--- START ---
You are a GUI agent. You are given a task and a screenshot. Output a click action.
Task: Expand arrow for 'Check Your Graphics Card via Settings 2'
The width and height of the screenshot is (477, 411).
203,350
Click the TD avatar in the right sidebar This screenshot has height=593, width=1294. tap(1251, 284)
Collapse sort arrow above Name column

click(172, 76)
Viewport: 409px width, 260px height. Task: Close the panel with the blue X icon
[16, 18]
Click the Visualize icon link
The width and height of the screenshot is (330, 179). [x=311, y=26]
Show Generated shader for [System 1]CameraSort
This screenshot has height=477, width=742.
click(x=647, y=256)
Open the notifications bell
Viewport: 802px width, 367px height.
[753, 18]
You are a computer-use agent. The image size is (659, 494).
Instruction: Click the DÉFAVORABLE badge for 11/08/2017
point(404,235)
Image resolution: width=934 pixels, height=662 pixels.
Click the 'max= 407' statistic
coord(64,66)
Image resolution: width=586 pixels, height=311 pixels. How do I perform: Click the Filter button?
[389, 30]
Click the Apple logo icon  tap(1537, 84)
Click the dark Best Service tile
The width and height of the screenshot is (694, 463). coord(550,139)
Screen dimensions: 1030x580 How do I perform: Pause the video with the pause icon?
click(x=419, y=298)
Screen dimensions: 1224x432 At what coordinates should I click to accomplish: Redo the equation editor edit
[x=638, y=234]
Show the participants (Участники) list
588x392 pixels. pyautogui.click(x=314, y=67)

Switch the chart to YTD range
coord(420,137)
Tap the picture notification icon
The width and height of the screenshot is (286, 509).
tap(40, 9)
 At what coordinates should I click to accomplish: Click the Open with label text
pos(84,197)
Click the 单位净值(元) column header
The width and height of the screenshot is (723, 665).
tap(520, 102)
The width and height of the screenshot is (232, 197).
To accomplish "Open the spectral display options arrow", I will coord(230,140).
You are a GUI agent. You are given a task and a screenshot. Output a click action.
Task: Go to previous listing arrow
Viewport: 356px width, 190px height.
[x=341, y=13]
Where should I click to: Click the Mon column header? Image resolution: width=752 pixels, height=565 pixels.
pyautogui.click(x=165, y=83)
--- END ---
Every entry above should be returned exactly as written.

You are a GUI agent. You are given a task and a screenshot. Output a click action.
Task: Expand arrow for 'Check Your Graphics Card via Settings 2'
The width and height of the screenshot is (477, 411).
203,350
Click the TD avatar in the right sidebar This screenshot has height=593, width=1294. tap(1251, 284)
Collapse sort arrow above Name column

click(172, 76)
Viewport: 409px width, 260px height. Task: Close the panel with the blue X icon
[16, 18]
Click the Visualize icon link
The width and height of the screenshot is (330, 179). [x=311, y=26]
Show Generated shader for [System 1]CameraSort
This screenshot has height=477, width=742.
click(x=647, y=256)
Open the notifications bell
Viewport: 802px width, 367px height.
[753, 18]
You are a computer-use agent. The image size is (659, 494).
Instruction: Click the DÉFAVORABLE badge for 11/08/2017
point(404,235)
Image resolution: width=934 pixels, height=662 pixels.
Click the 'max= 407' statistic
coord(64,66)
Image resolution: width=586 pixels, height=311 pixels. How do I perform: Click the Filter button?
[389, 30]
Click the Apple logo icon  tap(1537, 84)
Click the dark Best Service tile
The width and height of the screenshot is (694, 463). coord(550,139)
Screen dimensions: 1030x580 How do I perform: Pause the video with the pause icon?
click(x=419, y=298)
Screen dimensions: 1224x432 At what coordinates should I click to accomplish: Redo the equation editor edit
[x=638, y=234]
Show the participants (Участники) list
588x392 pixels. pyautogui.click(x=314, y=67)

Switch the chart to YTD range
coord(420,137)
Tap the picture notification icon
The width and height of the screenshot is (286, 509).
tap(40, 9)
 At what coordinates should I click to accomplish: Click the Open with label text
pos(84,197)
Click the 单位净值(元) column header
The width and height of the screenshot is (723, 665).
tap(520, 102)
The width and height of the screenshot is (232, 197).
To accomplish "Open the spectral display options arrow", I will coord(230,140).
You are a GUI agent. You are given a task and a screenshot. Output a click action.
Task: Go to previous listing arrow
Viewport: 356px width, 190px height.
[x=341, y=13]
Where should I click to: Click the Mon column header? Image resolution: width=752 pixels, height=565 pixels.
pyautogui.click(x=165, y=83)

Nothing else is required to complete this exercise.